Christmas is a load of old festive bollocks isn’t it?
For one month a year the whole Jesus celebrating world goes chestnuts for elves, snow and non sexy stockings, the same old chart toppers are wheeled out to ensure that artists like Mariah Carey and The Pogues earn a royalty and we all have that inevitable drunken squabble.
Festive TV is a lot of bah humbug too. Even the animated classic The Snowman is getting a bit tiresome. So with not a lot going on, it has been encouraging to see Channel 4 attempt to offer something new, seasonal and slightly different.
Children are usually told that if they behave (or whine enough), they’ll be rewarded with toys that will be all the rage in charity shops come June 2013. As for Santa Claus himself, he’s normally viewed as a loving, kind and warm chap who most certainly passed all background checks for working with children after the Jimmy Savile revelations.
So how would you feel about knowing that your son, cousin or sister was sitting on the lap of a recovering alcoholic, former armed burglar or general dodgy character who’d sell you an iPad out of the back of a Ford Fiesta for £30? Most people would probably run a mile, but PR firm The Ministry Of Fun actually went out of their way to work with people who’ve had a ‘difficult past’ in an attempt to offer them a road to recovery. And a qualification that will allow them to become a professional Santa Claus.
What is encouraging about the programme is that there are people willing to help others out, especially when the background of these ‘others’ is so sketchy. They say never judge a book by its cover, but after knowing one bloke hospitalised two people which he claims was self defence, it becomes clear that this won’t be a straight forward task.
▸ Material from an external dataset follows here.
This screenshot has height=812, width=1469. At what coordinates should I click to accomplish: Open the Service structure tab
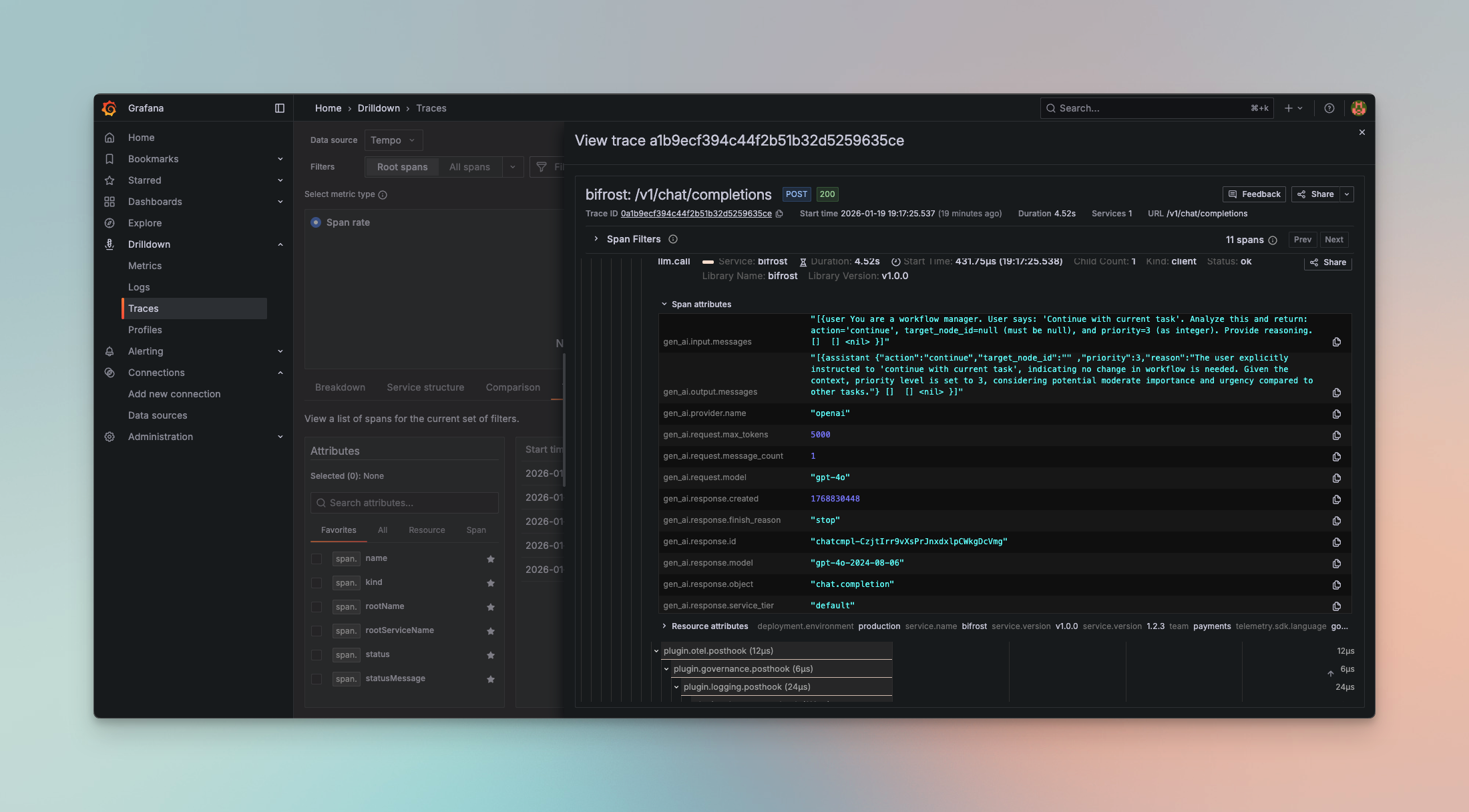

From applicants who need a pint of Dutch courage before performing to the task of appointing Frank, the Ministry of Fun’s first ever black Santa, this program bridges the gap between light-hearted feel good entertainment, and the knowledge that the participants are being helped rather than exploited for our amusement.
For anyone who thought that people who are employed as a Santa Claus just turn up and put on a suit, its remarkably interesting to see the training and knowledge that’s required, for example learning the name of the nine reindeer (Google them yourself), how to react to the varying responses of enthusiastic or bored children and what toys are actually popular this year.
Instead of thrusting the camera on a load of folk who want to use it to launch a six month gossip magazine career, Bad Santas is one of the shows you possibly wouldn’t plan to watch but with its charming and positive feel, it’s much better than the impending doom that will occur on every soap opera this Christmas.